**Problem description**
Reproduce the stretch of the coronavirus article below from "Coronavirus may have been" through "new study suggests.", word for word.

**Excerpt**
Coronavirus may have infected humans for DECADES before mutating into the killer disease that’s claimed more than 36,000 lives worldwide, study suggests

  • The exact origin of COVID-19 is still unknown, though it may have jumped from pangolins to humans 
  • An international team of researchers analyzed the genetic material of the virus
  • They found evidence that it may have jumped to humans many times over the course of years or even decades 
  • COVID-19 may have mutated in ‘clusters’ of humans in 2019, developing the spike protein that has turned it deadly to more than 36,000 people so far 
  • Coronavirus symptoms: what are they and should you see a doctor?

Coronavirus may have been circulating among people for years or even decades before it became the deadly pandemic that’s killed more than 36,000 people worldwide, a new study suggests. 

An international team of scientists traced the evolution of the virus and proposed two possible origin stories for it.  

One was that it might have developed the spike proteins that enable it to latch onto human lung cells while circulating among animals.

**Data listing**
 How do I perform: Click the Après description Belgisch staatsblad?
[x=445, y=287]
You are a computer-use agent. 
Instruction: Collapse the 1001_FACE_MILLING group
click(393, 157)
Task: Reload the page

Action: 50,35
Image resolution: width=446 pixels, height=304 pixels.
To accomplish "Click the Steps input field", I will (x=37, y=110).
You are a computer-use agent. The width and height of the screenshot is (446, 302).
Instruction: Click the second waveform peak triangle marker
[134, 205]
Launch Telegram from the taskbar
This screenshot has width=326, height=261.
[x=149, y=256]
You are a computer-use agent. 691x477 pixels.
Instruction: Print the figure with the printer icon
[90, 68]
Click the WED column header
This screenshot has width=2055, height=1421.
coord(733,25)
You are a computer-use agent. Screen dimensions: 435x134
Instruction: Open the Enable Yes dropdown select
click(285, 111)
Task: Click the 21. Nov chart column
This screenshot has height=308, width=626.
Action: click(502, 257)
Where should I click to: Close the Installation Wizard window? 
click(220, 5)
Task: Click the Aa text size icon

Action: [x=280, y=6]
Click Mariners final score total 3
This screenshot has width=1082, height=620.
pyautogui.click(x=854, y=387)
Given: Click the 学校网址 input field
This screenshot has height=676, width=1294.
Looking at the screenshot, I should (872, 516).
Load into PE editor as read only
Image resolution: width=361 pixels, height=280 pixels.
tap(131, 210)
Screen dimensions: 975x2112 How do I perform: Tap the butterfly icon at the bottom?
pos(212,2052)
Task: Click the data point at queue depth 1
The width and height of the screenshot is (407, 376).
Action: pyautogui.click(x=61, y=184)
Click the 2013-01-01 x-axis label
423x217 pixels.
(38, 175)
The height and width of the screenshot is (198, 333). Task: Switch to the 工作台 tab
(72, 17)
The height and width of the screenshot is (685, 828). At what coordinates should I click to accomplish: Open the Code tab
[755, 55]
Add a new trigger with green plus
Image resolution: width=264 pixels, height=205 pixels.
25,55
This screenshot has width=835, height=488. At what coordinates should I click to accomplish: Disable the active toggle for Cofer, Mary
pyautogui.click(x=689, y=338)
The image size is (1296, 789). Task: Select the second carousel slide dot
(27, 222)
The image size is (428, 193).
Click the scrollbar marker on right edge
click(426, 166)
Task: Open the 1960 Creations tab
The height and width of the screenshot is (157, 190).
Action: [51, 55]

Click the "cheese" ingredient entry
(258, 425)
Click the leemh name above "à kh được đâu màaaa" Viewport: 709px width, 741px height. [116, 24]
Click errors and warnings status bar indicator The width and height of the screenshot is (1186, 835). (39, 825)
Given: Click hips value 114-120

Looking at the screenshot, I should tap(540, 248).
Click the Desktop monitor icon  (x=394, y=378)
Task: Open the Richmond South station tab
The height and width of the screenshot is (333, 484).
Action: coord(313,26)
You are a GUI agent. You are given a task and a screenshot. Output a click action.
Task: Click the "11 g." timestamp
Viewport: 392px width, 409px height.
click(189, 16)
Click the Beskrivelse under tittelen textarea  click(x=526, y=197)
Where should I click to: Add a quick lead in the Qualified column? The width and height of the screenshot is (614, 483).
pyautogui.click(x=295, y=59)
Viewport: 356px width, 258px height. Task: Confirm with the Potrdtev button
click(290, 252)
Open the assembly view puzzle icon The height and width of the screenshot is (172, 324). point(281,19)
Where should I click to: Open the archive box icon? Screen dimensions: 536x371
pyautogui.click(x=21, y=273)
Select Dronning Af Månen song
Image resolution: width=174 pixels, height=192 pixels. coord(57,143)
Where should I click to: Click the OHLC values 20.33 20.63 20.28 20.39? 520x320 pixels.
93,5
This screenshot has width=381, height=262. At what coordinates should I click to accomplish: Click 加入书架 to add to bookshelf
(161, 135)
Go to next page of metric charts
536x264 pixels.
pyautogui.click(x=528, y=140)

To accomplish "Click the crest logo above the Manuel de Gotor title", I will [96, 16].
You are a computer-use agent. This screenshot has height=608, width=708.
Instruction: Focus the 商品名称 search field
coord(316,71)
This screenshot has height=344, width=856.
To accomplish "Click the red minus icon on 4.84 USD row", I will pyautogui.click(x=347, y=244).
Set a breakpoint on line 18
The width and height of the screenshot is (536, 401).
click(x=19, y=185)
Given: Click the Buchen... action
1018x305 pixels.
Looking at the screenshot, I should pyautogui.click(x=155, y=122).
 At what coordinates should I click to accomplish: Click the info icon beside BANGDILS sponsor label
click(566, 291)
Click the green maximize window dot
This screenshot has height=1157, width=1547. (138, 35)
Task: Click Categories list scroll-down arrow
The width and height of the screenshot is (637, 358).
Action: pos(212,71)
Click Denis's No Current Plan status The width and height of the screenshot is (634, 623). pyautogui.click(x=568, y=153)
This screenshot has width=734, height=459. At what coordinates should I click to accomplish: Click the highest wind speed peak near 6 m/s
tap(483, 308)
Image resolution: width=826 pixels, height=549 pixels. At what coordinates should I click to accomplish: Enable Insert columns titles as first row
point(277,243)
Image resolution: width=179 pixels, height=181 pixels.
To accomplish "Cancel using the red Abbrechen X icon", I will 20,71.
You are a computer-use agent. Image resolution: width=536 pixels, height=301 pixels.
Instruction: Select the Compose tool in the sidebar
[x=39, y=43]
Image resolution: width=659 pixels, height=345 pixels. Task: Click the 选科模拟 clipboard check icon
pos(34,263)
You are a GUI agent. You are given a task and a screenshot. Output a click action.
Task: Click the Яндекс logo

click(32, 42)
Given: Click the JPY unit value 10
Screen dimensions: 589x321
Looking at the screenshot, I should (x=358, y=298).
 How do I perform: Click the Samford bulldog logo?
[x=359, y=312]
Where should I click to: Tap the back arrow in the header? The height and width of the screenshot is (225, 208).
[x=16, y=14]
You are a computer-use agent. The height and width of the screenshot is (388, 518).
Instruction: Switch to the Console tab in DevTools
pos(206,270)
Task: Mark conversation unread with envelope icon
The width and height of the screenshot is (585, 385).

**Response to this exercise**
Coronavirus may have been circulating among people for years or even decades before it became the deadly pandemic that’s killed more than 36,000 people worldwide, a new study suggests.